• EXERCISE AIM:
Please repeat each line of the data exactly, with nothing left out.
-----
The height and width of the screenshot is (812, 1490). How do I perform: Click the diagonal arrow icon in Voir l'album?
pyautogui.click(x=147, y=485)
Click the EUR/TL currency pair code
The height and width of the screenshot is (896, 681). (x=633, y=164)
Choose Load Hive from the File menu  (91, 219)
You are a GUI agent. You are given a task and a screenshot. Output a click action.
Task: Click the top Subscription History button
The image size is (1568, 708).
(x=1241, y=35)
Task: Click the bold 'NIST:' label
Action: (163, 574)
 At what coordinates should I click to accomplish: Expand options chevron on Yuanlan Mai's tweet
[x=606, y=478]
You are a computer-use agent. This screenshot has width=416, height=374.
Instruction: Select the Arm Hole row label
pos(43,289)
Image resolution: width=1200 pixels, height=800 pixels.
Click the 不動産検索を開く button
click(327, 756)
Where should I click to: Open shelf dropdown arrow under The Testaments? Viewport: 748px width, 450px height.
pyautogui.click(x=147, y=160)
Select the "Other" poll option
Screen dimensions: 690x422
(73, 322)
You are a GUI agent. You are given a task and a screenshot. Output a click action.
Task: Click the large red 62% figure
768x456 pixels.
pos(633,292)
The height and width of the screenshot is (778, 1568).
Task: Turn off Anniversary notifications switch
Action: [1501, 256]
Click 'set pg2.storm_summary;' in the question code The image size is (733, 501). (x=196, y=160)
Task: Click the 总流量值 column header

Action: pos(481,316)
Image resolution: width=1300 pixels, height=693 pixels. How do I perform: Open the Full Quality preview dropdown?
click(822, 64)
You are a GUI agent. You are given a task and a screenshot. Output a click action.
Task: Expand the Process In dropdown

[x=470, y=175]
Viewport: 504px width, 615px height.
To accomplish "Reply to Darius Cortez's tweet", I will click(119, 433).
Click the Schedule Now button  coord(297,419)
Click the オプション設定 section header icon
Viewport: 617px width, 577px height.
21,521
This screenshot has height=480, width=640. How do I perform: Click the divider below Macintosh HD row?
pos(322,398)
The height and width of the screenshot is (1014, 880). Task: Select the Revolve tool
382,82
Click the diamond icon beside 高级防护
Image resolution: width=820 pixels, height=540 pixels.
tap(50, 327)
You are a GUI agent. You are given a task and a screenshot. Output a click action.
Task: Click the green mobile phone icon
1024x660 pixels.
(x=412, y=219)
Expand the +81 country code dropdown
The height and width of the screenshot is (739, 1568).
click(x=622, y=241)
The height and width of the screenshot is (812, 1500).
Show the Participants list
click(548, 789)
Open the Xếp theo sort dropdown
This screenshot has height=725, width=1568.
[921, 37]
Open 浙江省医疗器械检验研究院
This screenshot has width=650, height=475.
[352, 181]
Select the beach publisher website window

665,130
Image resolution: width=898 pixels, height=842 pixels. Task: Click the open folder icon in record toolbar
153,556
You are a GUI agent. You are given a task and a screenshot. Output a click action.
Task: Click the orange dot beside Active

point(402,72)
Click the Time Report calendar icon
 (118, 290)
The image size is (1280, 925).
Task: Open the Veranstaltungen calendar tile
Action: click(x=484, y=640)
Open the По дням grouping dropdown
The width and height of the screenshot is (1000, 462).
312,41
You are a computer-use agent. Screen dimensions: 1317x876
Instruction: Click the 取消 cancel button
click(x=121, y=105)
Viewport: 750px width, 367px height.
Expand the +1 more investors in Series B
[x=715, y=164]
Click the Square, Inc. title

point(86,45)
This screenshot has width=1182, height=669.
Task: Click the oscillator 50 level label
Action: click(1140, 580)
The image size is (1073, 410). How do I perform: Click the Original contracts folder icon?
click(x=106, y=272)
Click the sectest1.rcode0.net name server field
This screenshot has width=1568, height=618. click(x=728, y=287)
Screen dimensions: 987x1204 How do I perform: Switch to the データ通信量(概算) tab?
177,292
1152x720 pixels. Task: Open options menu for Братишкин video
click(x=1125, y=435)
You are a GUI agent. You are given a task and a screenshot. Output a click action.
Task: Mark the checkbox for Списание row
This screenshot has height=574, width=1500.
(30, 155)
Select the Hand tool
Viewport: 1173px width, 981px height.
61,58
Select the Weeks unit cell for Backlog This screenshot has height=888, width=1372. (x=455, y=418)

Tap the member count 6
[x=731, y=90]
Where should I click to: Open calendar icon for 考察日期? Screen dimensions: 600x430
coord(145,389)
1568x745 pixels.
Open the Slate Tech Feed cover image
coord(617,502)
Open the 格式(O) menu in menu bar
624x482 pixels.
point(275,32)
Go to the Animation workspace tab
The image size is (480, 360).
-----
• RESULT FOR THIS TASK:
The height and width of the screenshot is (812, 1490). How do I perform: Click the diagonal arrow icon in Voir l'album?
pyautogui.click(x=147, y=485)
Click the EUR/TL currency pair code
The height and width of the screenshot is (896, 681). (x=633, y=164)
Choose Load Hive from the File menu  (91, 219)
You are a GUI agent. You are given a task and a screenshot. Output a click action.
Task: Click the top Subscription History button
The image size is (1568, 708).
(x=1241, y=35)
Task: Click the bold 'NIST:' label
Action: (163, 574)
 At what coordinates should I click to accomplish: Expand options chevron on Yuanlan Mai's tweet
[x=606, y=478]
You are a computer-use agent. This screenshot has width=416, height=374.
Instruction: Select the Arm Hole row label
pos(43,289)
Image resolution: width=1200 pixels, height=800 pixels.
Click the 不動産検索を開く button
click(327, 756)
Where should I click to: Open shelf dropdown arrow under The Testaments? Viewport: 748px width, 450px height.
pyautogui.click(x=147, y=160)
Select the "Other" poll option
Screen dimensions: 690x422
(73, 322)
You are a GUI agent. You are given a task and a screenshot. Output a click action.
Task: Click the large red 62% figure
768x456 pixels.
pos(633,292)
The height and width of the screenshot is (778, 1568).
Task: Turn off Anniversary notifications switch
Action: [1501, 256]
Click 'set pg2.storm_summary;' in the question code The image size is (733, 501). (x=196, y=160)
Task: Click the 总流量值 column header

Action: pos(481,316)
Image resolution: width=1300 pixels, height=693 pixels. How do I perform: Open the Full Quality preview dropdown?
click(822, 64)
You are a GUI agent. You are given a task and a screenshot. Output a click action.
Task: Expand the Process In dropdown

[x=470, y=175]
Viewport: 504px width, 615px height.
To accomplish "Reply to Darius Cortez's tweet", I will click(119, 433).
Click the Schedule Now button  coord(297,419)
Click the オプション設定 section header icon
Viewport: 617px width, 577px height.
21,521
This screenshot has height=480, width=640. How do I perform: Click the divider below Macintosh HD row?
pos(322,398)
The height and width of the screenshot is (1014, 880). Task: Select the Revolve tool
382,82
Click the diamond icon beside 高级防护
Image resolution: width=820 pixels, height=540 pixels.
tap(50, 327)
You are a GUI agent. You are given a task and a screenshot. Output a click action.
Task: Click the green mobile phone icon
1024x660 pixels.
(x=412, y=219)
Expand the +81 country code dropdown
The height and width of the screenshot is (739, 1568).
click(x=622, y=241)
The height and width of the screenshot is (812, 1500).
Show the Participants list
click(548, 789)
Open the Xếp theo sort dropdown
This screenshot has height=725, width=1568.
[921, 37]
Open 浙江省医疗器械检验研究院
This screenshot has width=650, height=475.
[352, 181]
Select the beach publisher website window

665,130
Image resolution: width=898 pixels, height=842 pixels. Task: Click the open folder icon in record toolbar
153,556
You are a GUI agent. You are given a task and a screenshot. Output a click action.
Task: Click the orange dot beside Active

point(402,72)
Click the Time Report calendar icon
 (118, 290)
The image size is (1280, 925).
Task: Open the Veranstaltungen calendar tile
Action: click(x=484, y=640)
Open the По дням grouping dropdown
The width and height of the screenshot is (1000, 462).
312,41
You are a computer-use agent. Screen dimensions: 1317x876
Instruction: Click the 取消 cancel button
click(x=121, y=105)
Viewport: 750px width, 367px height.
Expand the +1 more investors in Series B
[x=715, y=164]
Click the Square, Inc. title

point(86,45)
This screenshot has width=1182, height=669.
Task: Click the oscillator 50 level label
Action: click(1140, 580)
The image size is (1073, 410). How do I perform: Click the Original contracts folder icon?
click(x=106, y=272)
Click the sectest1.rcode0.net name server field
This screenshot has width=1568, height=618. click(x=728, y=287)
Screen dimensions: 987x1204 How do I perform: Switch to the データ通信量(概算) tab?
177,292
1152x720 pixels. Task: Open options menu for Братишкин video
click(x=1125, y=435)
You are a GUI agent. You are given a task and a screenshot. Output a click action.
Task: Mark the checkbox for Списание row
This screenshot has height=574, width=1500.
(30, 155)
Select the Hand tool
Viewport: 1173px width, 981px height.
61,58
Select the Weeks unit cell for Backlog This screenshot has height=888, width=1372. (x=455, y=418)

Tap the member count 6
[x=731, y=90]
Where should I click to: Open calendar icon for 考察日期? Screen dimensions: 600x430
coord(145,389)
1568x745 pixels.
Open the Slate Tech Feed cover image
coord(617,502)
Open the 格式(O) menu in menu bar
624x482 pixels.
point(275,32)
Go to the Animation workspace tab
The image size is (480, 360).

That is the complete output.